(Stored items)

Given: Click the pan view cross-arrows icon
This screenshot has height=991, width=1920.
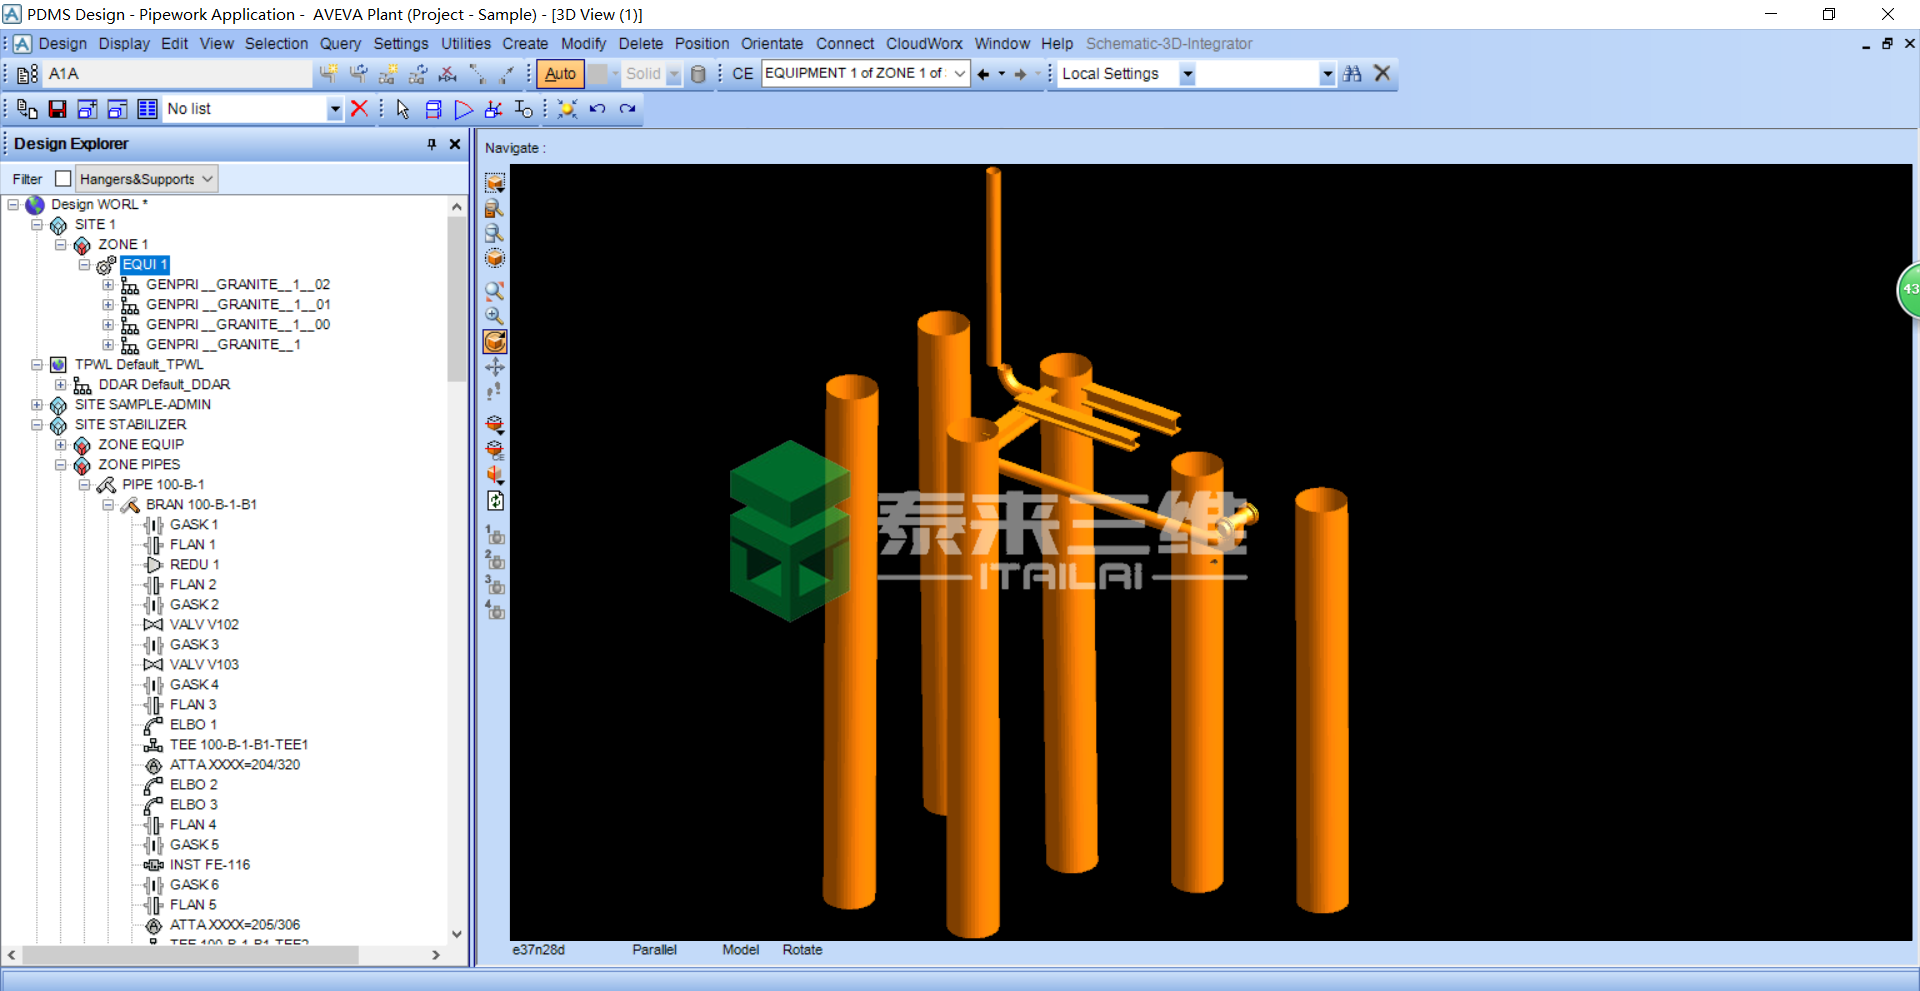Looking at the screenshot, I should tap(494, 367).
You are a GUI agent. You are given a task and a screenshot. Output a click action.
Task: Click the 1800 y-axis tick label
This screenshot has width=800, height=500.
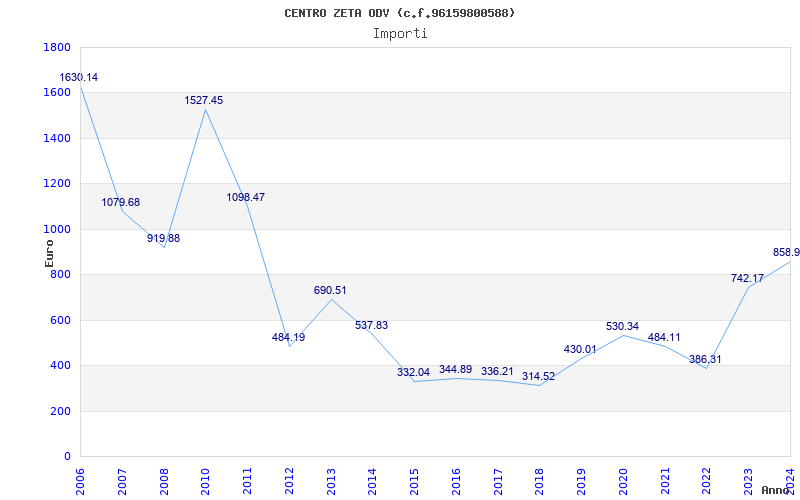click(57, 47)
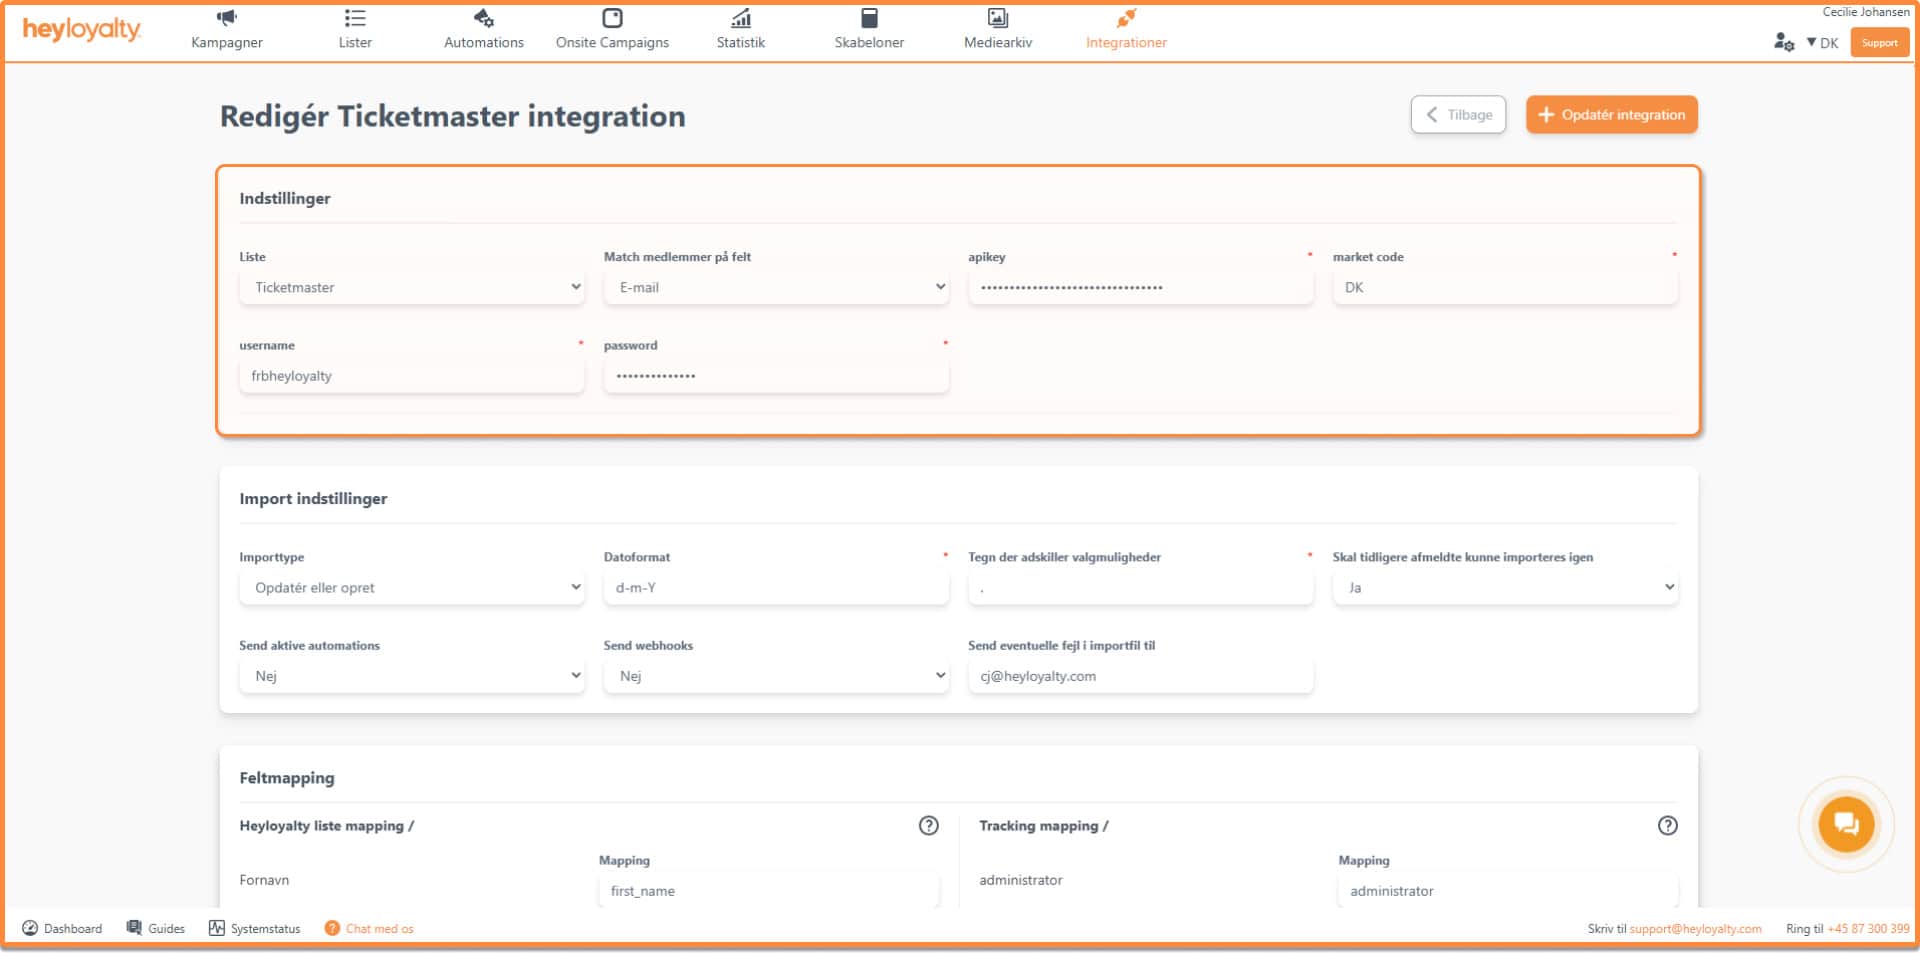Open Mediearkiv image icon
Viewport: 1920px width, 953px height.
click(x=997, y=18)
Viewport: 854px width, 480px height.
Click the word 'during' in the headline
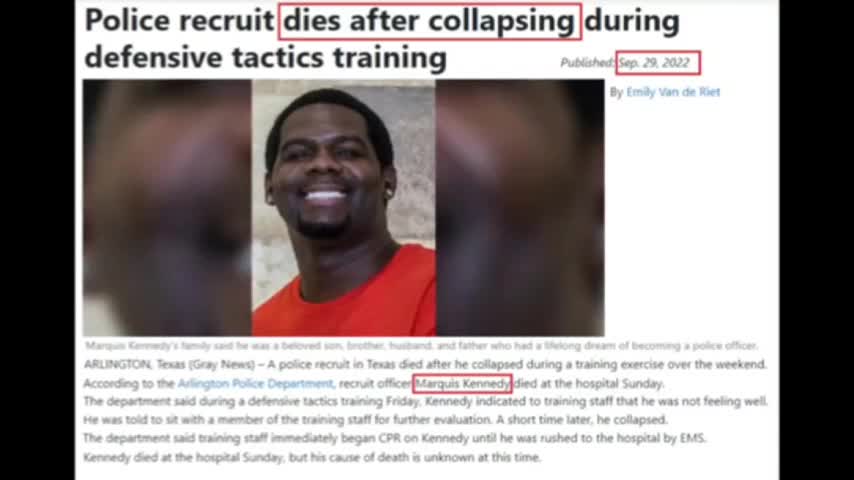click(x=632, y=21)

[PROBLEM DETAILS]
Would you please retype all the data exactly? Leave out whatever pictures it holds.

[FINISHED EXERCISE]
Given: Click the pan view cross-arrows icon
This screenshot has height=991, width=1920.
Looking at the screenshot, I should tap(494, 367).
You are a GUI agent. You are given a task and a screenshot. Output a click action.
Task: Click the 1800 y-axis tick label
This screenshot has width=800, height=500.
click(57, 47)
Open Mediearkiv image icon
Viewport: 1920px width, 953px height.
click(x=997, y=18)
Viewport: 854px width, 480px height.
Click the word 'during' in the headline
click(x=632, y=21)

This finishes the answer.